However, the AA is now arguing that electric vehicles should have lower tax thresholds than petrol and diesel cars to help incentivise drivers to make the switch.
Electric vehicles are still exempt from paying VED, although they will begin to be charged from next April, which has been met with criticism from experts and drivers.
The AA warned that drivers who switch to EVs will be off put by the incoming taxes next year and could prevent people from purchasing one.
The move to get more EVs on the ground has been making steady progress, but car manufacturers have warned that the Government needs to introduce more incentives to encourage drivers to buy one or too few will move away from fuel.

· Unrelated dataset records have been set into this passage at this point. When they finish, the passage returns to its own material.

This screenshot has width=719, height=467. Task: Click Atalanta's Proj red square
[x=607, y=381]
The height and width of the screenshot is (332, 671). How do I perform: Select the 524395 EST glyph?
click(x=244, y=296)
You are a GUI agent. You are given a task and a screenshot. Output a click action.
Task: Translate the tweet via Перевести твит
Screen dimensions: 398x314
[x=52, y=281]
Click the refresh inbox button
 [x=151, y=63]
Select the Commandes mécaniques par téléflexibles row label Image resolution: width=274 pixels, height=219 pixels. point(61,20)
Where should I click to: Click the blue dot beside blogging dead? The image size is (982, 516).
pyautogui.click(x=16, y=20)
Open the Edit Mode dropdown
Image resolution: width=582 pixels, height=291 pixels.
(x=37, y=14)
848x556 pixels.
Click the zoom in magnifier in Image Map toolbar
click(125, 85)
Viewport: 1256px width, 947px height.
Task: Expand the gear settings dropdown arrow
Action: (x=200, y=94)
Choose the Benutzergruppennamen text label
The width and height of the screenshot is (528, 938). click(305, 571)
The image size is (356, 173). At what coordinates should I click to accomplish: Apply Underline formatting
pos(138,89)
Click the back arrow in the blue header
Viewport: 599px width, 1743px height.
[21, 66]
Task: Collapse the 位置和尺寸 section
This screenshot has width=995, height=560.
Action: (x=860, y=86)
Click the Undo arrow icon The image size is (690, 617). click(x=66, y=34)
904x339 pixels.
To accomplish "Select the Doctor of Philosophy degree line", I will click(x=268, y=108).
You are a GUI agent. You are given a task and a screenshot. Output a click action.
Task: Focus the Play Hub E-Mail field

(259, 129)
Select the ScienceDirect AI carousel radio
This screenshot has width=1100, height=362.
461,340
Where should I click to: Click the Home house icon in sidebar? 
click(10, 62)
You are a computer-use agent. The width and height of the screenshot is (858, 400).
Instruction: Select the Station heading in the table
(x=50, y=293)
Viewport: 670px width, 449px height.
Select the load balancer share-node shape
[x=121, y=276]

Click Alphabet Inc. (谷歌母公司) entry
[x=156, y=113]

The AA suggested that another way for the Government to boost uptake is by introducing zero per cent loans on used EVs (as in Scotland), as well as unveiling scrappage schemes to help drivers earn money for moving to electric.
Another idea by the motoring organisation includes reducing VAT for on-street charging from 20 per cent to match VAT for home charging at five per cent.
The AA explained: “Drivers will need to be supported with the right incentives, and reassured that we’ve made significant progress on infrastructure, to make the shift possible.”
The call for tax changes comes as recent AA data found that 67 per cent of members were concerned about taxes increasing following an impending General Election.
A further 87 per cent said they oppose any increased taxes on petrol and diesel cars as a result of the push for EVs.
During the Budget announcement this year, Hunt extended the fuel duty freeze until 2025, meaning drivers could continue to save up to £50 annually, but motorists warned this is not enough to help offset cost hikes.
The AA stated that the Government needs to retain the current freeze on fuel duty beyond 2025 as global prices remain volatile and any increase will hit individuals, businesses and fuel inflation.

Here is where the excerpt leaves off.